Import subsidies consist of subsidies on goods and services that become payable to resident producers when the goods cross the frontier of the economic territory or when the services are delivered to resident institutional units.
Imagine Bhutan wants to start its own computer industry, but it has no computer firms that can produce at a low enough price and high enough quality to compete in world markets. However, Bhutanese politicians, business leaders, and workers hope that if the local industry had a chance to get established, before it needed to face international competition, then a domestic company or group of companies could develop the skills, management, technology, and economies of scale that it needs to become a successful profit-earning domestic industry. Thus, the infant industry argument for protectionism is to block imports for a limited time, to give the infant industry time to mature, before it starts competing on equal terms in the global economy.
Dumping refers to selling goods below their cost of production. Anti-dumping laws block imports that are sold below the cost of production by imposing tariffs that increase the price of these imports to reflect their cost of production. Since dumping is not allowed under the rules of the World Trade Organization (WTO), nations that believe they are on the receiving end of dumped goods can file a complaint with the WTO.
State aid to home producers will shift the domestic supply curve downwards by the extent of the per unit subsidy, thereby allowing firms to lower cost and price and perhaps undercut foreign competition, e.g.

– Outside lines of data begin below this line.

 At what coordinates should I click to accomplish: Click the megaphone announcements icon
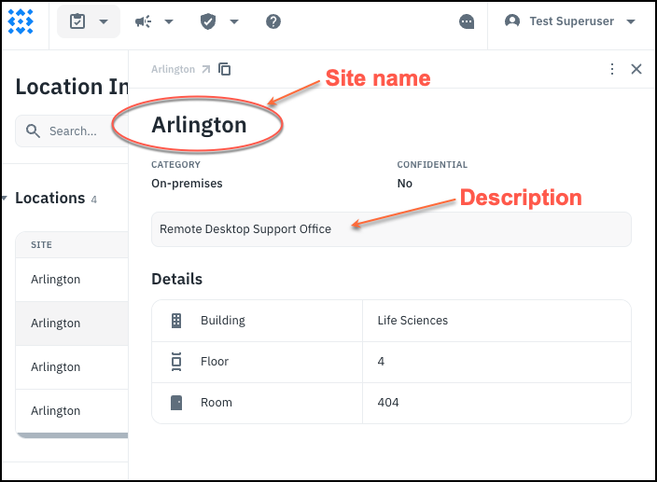[143, 21]
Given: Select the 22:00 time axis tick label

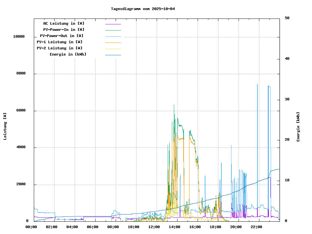Looking at the screenshot, I should (257, 227).
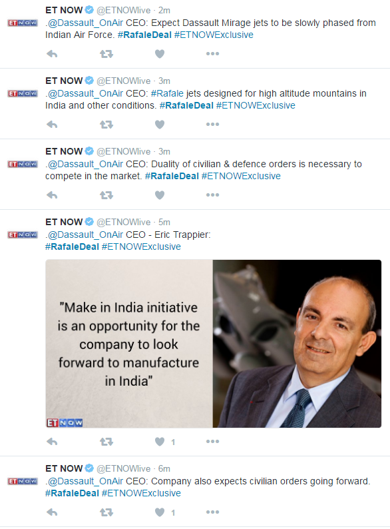Open ET NOW avatar on the 5m tweet

(23, 235)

UK aid to British banks 2008. These incur an opportunity cost for the domestic government and are difficult for the WTO to tackle because they are not a form of overt (open) protectionism.
The EU ended agricultural export subsidies in 2013. The EU ended export agricultural subsidies in 2013
An example of an export subsidy is the one offered by the Indian government.
India, the world's second biggest sugar producer, announced in 2015 that it would introduce a subsidy for raw sugar exports
This involves offering export incentives for 1.4 million tonnes of raw sugar as mills start sales of surplus sugar overseas to pay cane farmers.